Take a simple sentence such as “The moon is made of cheese.” Here truth certainly matters, and we all jump in with our superior knowledge to shout out that it’s wrong. This is presented as a statement of fact, and if (as authors) we had been astronomers you might (possibly) have believed us.

Now turn this same sentence into a subordinate clause:

“Not many people think the moon is made of cheese.”

Hey presto, no truth - at least, we’re no longer claiming that the moon is made of cheese. The only question of truth is whether many people think so.

Does truth always go out of the window in subordinate clauses? No, it’s more subtle than that, and the point is that a writer needs to be aware of the subtleties.

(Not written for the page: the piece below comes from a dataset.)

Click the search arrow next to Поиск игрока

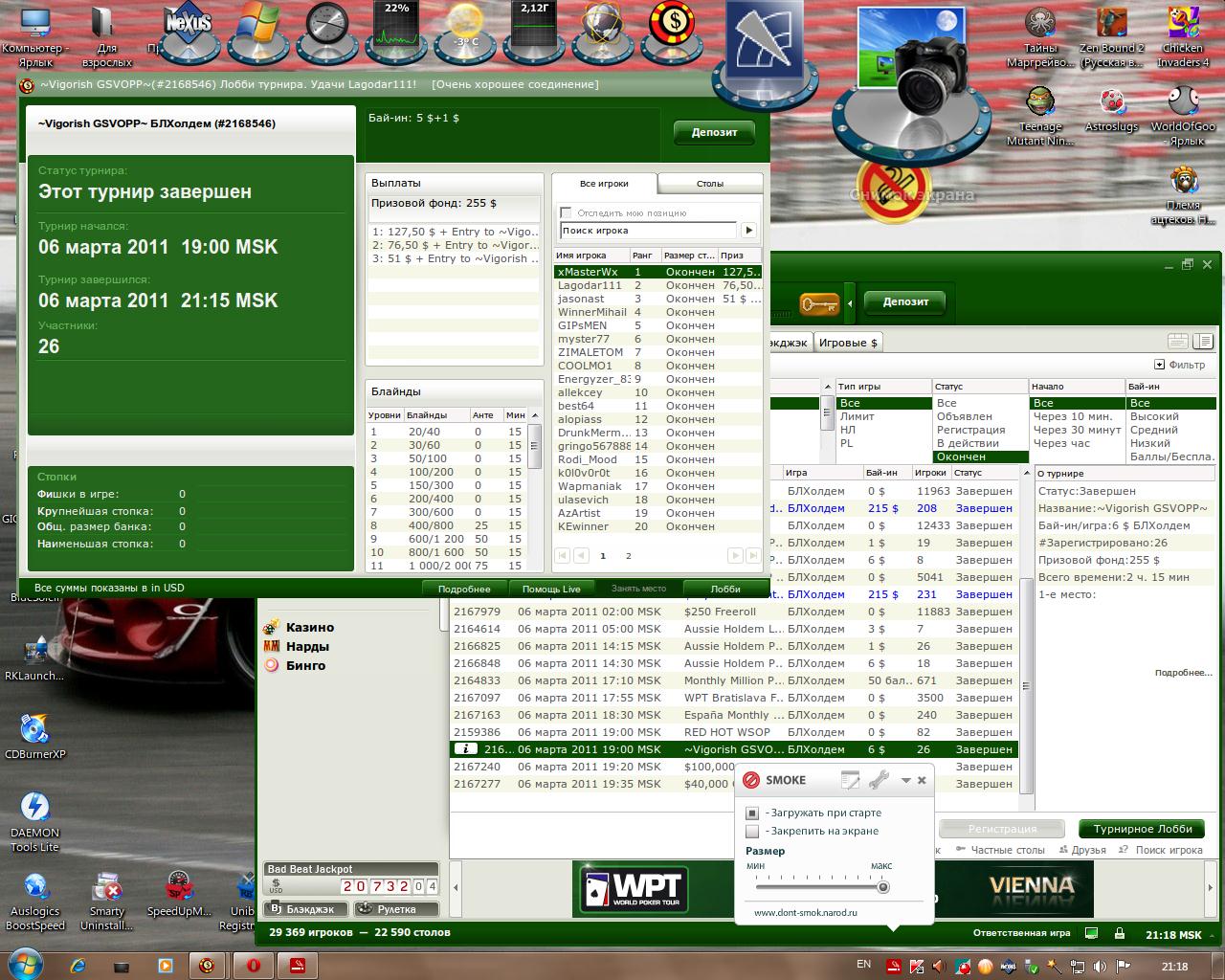749,230
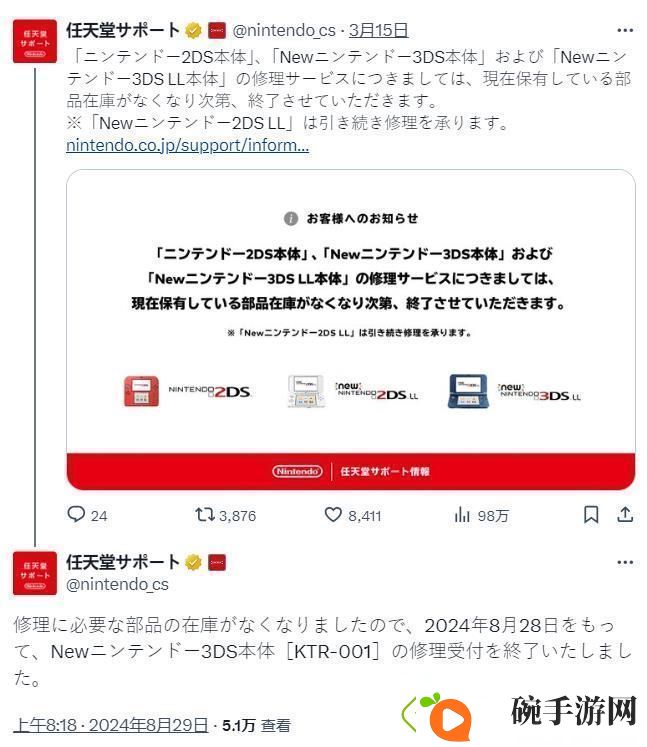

First, it depends on the verb in the main clause. Take know, for instance:

“Not many people know the moon is made of cheese.”

Truth is back in focus - you can only “know” something that’s true. This is a surreptitious way of announcing that the moon is made of cheese - a claim about the truth. Adjectives can have the same effect:

“I’m glad the moon is made of cheese.”

Or even: “I’m not glad the moon is made of cheese.”

It doesn’t matter whether the main clause is positive or negative; the mere presence of “glad” is enough to guarantee that the subordinate clause is true.

Even clearer grammatical evidence comes from nouns, such as “fact”. These can be combined with a subordinate clause in various ways, but the most useful is the pattern “the fact that I”, which is a noun phrase:

“The fact that the moon is made of cheese is important.”

Here the word “fact” guarantees the truth of the subordinate.

How come, then, that so many people say and write things like this?:

“Scientists have just disproved the fact that the moon is made of cheese.”

This is a bare-faced contradiction: you can’t disprove a fact. If it’s a fact, it’s true, so you can’t show that it’s false.

What these people - who include a good number of KS3 writers - need to learn is that there are other nouns that can be used instead of “fact”. If you want to deny it, you should call it an “idea” or a “theory” or “hypothesis” or even a “supposed fact”: “Scientists have just disproved the idea that the moon is made of cheese.”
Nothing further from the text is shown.